# EXERCISE OBJECTIVE:
Return, unchanged, each line of the listing below that contains the string "what". Uppercase and lowercase letters must match.

□ □ □ □

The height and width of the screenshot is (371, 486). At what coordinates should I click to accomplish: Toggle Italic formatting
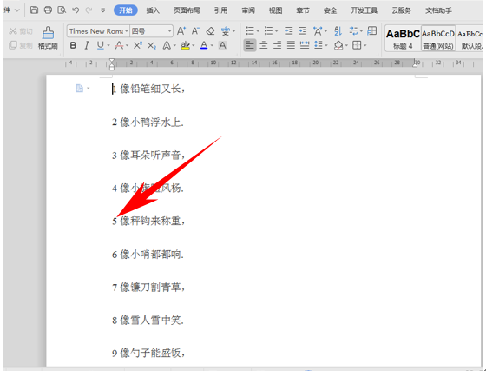pos(87,45)
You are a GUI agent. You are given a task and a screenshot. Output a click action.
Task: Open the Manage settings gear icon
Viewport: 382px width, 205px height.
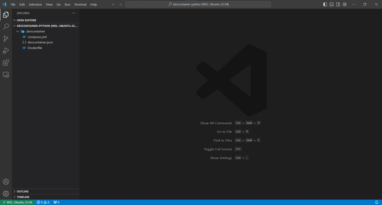pyautogui.click(x=6, y=193)
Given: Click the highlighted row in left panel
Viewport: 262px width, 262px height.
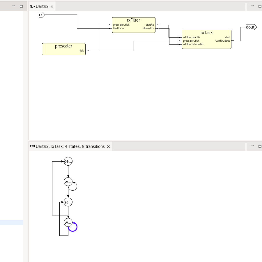Looking at the screenshot, I should [12, 222].
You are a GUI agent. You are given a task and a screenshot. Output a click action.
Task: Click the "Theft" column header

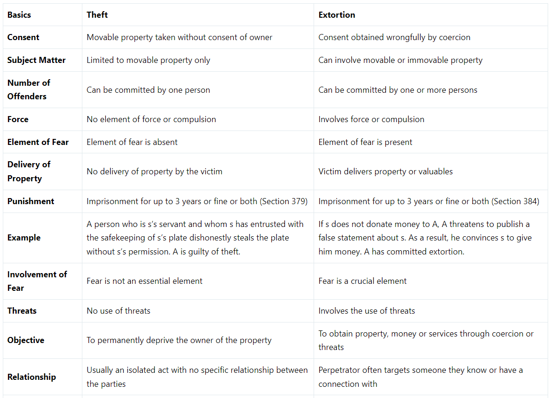(97, 15)
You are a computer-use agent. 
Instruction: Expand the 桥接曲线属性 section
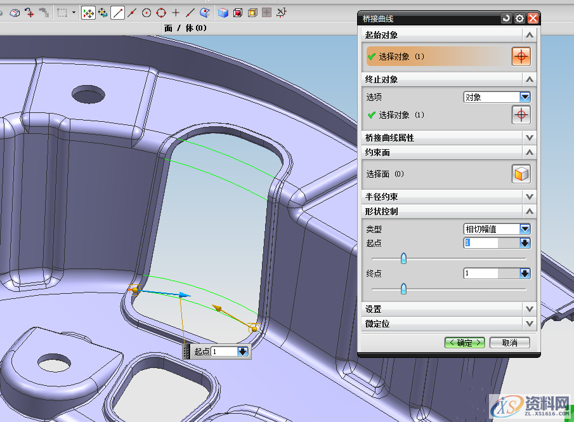(529, 138)
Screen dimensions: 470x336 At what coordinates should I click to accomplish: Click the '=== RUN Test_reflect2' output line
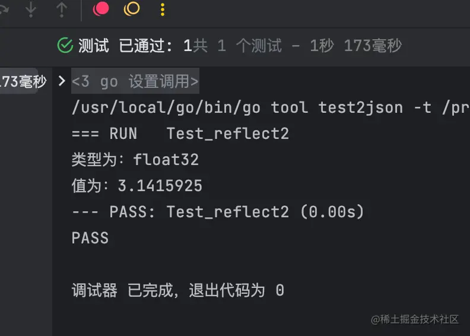point(180,134)
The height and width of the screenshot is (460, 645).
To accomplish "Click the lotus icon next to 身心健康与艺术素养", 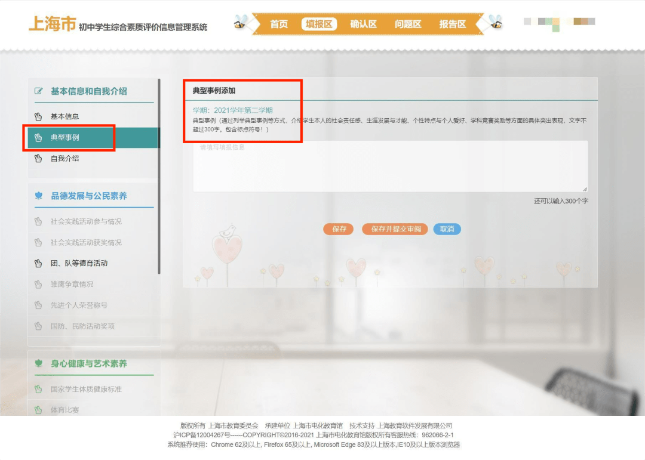I will coord(39,363).
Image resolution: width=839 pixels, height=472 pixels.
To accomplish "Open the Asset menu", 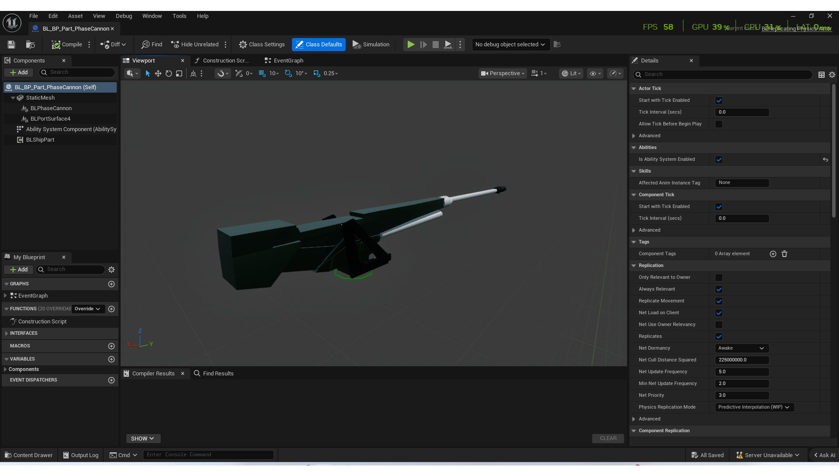I will coord(75,16).
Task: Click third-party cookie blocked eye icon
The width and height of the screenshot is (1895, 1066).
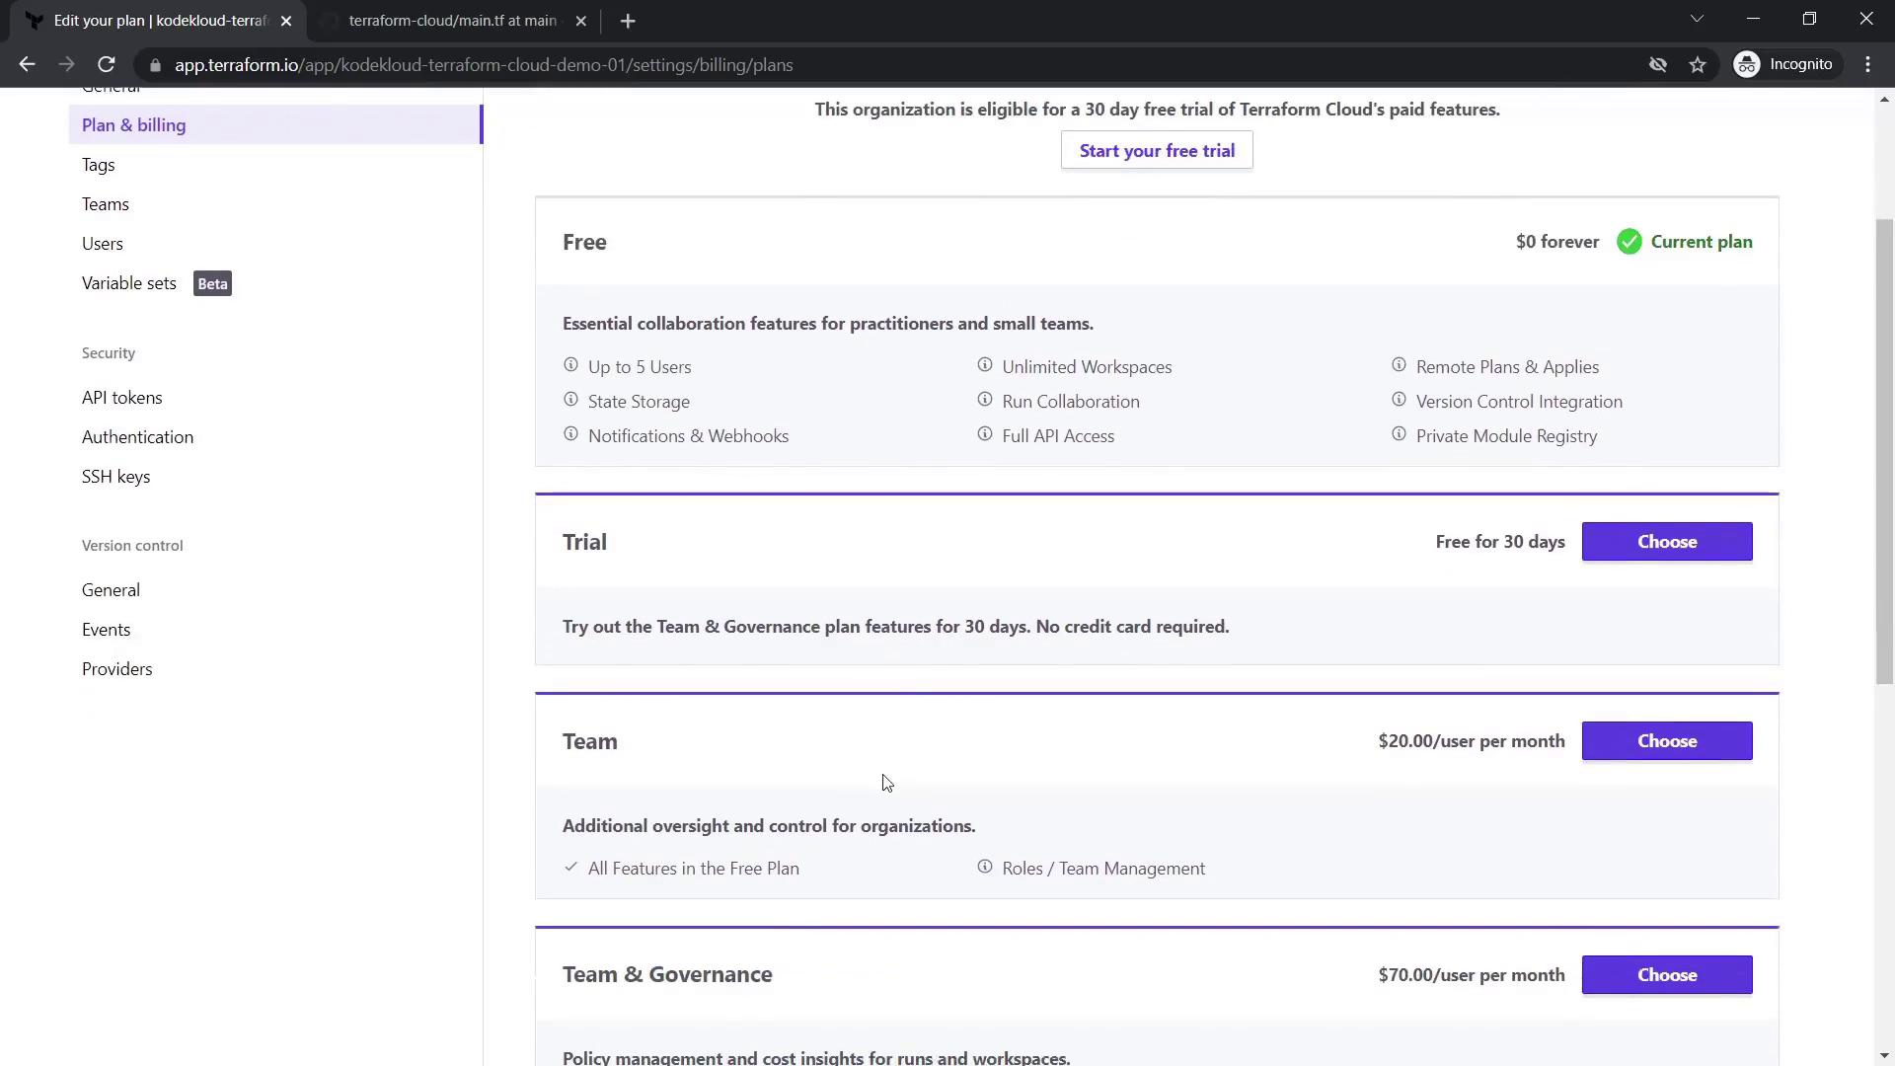Action: (1658, 65)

□ □ □ □

# RESULT OF THE TASK:
The height and width of the screenshot is (371, 486). At what coordinates should I click to accomplish: Toggle Italic formatting
Screen dimensions: 470x336 At what coordinates should I click to accomplish: Click the '=== RUN Test_reflect2' output line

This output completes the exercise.